-- WHAT TO DO --
Change "Supervisor" to "Manager" in the part of the listing that opens with the line containing "Viewport: 361px width, 338px" and closes with the line containing "(x=41, y=173)", and write out only those lines with everything else left unchanged.

[Part of a data file]
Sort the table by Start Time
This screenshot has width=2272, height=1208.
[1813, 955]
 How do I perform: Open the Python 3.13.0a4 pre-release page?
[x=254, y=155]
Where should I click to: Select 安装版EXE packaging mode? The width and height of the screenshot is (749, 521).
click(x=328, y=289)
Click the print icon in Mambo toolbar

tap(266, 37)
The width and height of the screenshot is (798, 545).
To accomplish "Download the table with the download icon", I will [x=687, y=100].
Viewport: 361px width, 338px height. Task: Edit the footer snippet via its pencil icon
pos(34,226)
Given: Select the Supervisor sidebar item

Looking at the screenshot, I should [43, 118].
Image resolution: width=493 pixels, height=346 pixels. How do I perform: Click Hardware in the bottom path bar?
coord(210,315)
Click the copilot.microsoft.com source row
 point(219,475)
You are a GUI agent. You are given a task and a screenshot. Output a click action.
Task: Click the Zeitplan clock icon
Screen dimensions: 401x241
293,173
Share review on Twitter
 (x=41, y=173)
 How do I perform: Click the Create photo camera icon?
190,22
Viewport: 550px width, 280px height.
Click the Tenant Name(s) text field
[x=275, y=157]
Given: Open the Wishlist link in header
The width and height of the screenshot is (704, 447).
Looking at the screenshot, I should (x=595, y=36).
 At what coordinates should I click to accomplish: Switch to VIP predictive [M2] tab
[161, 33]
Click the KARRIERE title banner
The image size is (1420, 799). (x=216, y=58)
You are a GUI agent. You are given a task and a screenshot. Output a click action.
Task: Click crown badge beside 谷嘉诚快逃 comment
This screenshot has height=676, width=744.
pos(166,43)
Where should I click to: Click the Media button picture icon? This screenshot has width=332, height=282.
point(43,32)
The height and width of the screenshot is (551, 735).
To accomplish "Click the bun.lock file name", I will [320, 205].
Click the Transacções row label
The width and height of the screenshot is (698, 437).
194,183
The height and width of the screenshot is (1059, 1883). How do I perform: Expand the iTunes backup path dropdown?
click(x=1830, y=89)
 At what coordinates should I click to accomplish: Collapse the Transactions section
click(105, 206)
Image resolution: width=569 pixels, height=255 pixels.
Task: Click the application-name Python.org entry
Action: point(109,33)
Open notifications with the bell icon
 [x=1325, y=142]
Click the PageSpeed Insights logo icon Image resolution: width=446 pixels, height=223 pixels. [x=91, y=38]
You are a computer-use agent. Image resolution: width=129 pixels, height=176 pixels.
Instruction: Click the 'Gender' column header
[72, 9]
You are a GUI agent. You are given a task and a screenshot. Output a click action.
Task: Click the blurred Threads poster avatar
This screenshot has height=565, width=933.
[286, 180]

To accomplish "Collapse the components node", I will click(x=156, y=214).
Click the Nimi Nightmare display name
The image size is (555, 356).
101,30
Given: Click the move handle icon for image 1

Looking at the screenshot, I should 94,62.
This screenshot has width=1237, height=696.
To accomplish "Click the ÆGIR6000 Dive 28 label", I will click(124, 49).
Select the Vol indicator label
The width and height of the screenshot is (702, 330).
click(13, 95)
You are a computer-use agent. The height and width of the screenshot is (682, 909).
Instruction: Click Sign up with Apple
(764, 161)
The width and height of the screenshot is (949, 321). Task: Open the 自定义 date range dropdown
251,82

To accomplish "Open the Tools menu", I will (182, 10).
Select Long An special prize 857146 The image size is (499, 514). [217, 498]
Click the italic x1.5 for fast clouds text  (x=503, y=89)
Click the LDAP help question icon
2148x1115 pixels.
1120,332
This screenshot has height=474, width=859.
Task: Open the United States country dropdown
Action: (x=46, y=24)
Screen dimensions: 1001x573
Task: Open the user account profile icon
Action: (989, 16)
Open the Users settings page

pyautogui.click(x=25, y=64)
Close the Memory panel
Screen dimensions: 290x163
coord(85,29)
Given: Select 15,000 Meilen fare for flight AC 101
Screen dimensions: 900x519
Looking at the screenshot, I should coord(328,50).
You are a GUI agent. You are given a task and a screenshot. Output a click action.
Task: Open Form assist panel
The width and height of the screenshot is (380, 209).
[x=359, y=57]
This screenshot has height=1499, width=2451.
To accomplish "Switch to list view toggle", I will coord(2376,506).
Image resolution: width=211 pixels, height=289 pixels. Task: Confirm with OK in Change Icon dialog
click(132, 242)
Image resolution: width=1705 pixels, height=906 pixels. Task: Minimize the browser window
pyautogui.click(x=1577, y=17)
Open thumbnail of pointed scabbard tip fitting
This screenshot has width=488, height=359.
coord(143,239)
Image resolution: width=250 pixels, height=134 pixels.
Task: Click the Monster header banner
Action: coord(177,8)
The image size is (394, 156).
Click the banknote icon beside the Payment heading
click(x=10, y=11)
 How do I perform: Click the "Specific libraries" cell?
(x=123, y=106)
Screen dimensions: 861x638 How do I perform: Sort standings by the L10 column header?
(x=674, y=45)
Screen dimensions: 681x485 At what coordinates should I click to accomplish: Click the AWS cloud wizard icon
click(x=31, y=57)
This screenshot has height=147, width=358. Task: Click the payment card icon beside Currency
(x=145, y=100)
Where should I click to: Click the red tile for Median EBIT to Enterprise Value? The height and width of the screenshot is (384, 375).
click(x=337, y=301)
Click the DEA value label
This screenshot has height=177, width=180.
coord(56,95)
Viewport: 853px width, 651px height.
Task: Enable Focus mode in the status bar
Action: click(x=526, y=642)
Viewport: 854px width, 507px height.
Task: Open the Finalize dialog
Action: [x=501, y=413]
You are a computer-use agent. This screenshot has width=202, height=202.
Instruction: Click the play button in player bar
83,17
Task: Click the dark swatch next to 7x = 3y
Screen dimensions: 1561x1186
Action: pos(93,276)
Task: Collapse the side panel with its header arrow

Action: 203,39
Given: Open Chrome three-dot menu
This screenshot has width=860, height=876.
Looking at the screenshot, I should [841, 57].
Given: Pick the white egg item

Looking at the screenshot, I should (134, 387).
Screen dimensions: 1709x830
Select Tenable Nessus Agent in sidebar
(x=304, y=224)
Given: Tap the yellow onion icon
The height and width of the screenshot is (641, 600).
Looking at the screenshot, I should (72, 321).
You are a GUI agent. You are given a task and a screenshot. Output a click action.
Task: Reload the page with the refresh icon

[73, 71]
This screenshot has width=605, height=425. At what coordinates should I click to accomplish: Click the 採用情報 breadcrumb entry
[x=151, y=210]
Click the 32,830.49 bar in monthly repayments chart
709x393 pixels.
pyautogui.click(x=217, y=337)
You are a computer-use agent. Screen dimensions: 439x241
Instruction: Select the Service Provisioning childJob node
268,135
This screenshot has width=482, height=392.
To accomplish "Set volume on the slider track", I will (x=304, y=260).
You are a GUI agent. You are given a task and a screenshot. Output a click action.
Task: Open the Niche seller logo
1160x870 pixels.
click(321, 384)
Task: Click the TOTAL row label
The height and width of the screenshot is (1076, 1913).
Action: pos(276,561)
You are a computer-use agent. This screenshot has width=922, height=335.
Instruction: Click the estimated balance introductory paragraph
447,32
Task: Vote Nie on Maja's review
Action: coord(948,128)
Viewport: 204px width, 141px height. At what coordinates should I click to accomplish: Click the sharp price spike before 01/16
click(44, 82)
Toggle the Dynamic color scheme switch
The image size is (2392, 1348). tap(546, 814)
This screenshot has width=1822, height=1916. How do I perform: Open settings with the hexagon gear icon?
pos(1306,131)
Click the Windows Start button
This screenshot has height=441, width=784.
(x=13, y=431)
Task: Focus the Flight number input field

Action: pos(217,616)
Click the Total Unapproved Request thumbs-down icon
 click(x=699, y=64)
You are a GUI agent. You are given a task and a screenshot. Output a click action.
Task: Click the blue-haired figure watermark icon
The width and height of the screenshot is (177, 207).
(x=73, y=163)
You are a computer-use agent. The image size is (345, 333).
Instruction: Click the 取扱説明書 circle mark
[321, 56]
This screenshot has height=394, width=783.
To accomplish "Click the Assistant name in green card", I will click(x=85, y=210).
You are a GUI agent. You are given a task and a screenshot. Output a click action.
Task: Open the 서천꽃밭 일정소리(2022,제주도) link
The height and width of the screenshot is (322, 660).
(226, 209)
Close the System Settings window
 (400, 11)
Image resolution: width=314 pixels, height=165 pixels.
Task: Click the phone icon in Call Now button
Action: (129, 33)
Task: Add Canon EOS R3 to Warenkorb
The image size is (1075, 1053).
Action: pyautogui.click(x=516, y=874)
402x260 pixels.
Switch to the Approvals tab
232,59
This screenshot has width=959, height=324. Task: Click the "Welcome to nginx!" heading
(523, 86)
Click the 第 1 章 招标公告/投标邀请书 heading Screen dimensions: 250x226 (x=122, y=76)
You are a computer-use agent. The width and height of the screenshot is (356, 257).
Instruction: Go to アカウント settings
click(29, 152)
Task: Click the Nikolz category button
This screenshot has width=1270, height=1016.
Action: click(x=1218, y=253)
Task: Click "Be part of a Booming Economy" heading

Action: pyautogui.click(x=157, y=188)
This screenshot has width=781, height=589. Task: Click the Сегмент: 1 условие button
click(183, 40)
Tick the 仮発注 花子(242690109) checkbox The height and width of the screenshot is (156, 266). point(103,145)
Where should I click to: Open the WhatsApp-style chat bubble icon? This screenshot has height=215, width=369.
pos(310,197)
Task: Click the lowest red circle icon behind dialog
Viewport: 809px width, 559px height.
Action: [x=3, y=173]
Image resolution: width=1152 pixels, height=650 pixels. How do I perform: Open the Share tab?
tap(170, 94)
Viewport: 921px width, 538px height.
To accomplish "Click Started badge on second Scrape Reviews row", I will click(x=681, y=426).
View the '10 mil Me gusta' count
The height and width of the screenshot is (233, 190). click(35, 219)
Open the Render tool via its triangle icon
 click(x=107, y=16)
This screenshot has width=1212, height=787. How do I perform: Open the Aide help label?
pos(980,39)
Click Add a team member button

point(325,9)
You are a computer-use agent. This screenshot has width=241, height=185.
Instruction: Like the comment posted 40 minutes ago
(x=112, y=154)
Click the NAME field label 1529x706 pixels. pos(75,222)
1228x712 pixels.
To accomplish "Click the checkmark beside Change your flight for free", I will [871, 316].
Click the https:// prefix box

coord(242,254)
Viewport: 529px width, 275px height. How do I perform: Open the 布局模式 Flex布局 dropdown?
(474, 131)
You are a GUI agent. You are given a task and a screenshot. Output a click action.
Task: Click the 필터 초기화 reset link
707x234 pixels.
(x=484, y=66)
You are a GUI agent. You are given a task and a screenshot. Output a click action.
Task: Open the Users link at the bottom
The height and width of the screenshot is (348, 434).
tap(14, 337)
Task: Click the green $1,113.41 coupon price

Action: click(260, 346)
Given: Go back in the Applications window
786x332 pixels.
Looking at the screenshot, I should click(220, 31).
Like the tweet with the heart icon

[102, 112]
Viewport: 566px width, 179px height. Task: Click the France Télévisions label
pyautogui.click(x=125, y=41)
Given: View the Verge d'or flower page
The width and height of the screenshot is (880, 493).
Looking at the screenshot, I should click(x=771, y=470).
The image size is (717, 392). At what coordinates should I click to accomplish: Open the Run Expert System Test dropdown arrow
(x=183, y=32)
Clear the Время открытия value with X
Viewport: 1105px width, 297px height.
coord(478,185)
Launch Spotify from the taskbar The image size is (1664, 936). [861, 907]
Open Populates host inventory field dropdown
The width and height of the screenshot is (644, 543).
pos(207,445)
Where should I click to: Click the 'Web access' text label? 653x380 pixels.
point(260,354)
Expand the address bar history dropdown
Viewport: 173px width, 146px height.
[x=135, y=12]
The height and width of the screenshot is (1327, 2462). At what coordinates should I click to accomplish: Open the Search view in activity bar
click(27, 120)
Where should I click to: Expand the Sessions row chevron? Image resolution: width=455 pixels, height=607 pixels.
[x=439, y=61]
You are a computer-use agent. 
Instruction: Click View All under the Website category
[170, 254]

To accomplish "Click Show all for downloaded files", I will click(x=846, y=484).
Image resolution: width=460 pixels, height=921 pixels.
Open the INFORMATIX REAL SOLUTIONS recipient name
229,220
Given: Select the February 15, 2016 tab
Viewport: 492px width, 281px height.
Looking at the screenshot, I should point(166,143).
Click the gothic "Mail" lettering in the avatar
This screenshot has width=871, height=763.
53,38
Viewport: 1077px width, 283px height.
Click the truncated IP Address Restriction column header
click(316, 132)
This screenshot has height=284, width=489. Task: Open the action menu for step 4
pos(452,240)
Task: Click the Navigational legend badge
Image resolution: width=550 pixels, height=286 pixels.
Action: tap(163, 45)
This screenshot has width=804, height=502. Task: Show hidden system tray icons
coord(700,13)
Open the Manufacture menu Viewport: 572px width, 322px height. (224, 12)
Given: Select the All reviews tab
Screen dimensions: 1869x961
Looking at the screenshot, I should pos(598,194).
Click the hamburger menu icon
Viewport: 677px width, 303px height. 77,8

-- IN RESPONSE --
Viewport: 361px width, 338px height. Task: Edit the footer snippet via its pencil icon
pos(34,226)
Given: Select the Manager sidebar item

Looking at the screenshot, I should [43, 118].
Image resolution: width=493 pixels, height=346 pixels. How do I perform: Click Hardware in the bottom path bar?
coord(210,315)
Click the copilot.microsoft.com source row
 point(219,475)
You are a GUI agent. You are given a task and a screenshot. Output a click action.
Task: Click the Zeitplan clock icon
Screen dimensions: 401x241
293,173
Share review on Twitter
 (x=41, y=173)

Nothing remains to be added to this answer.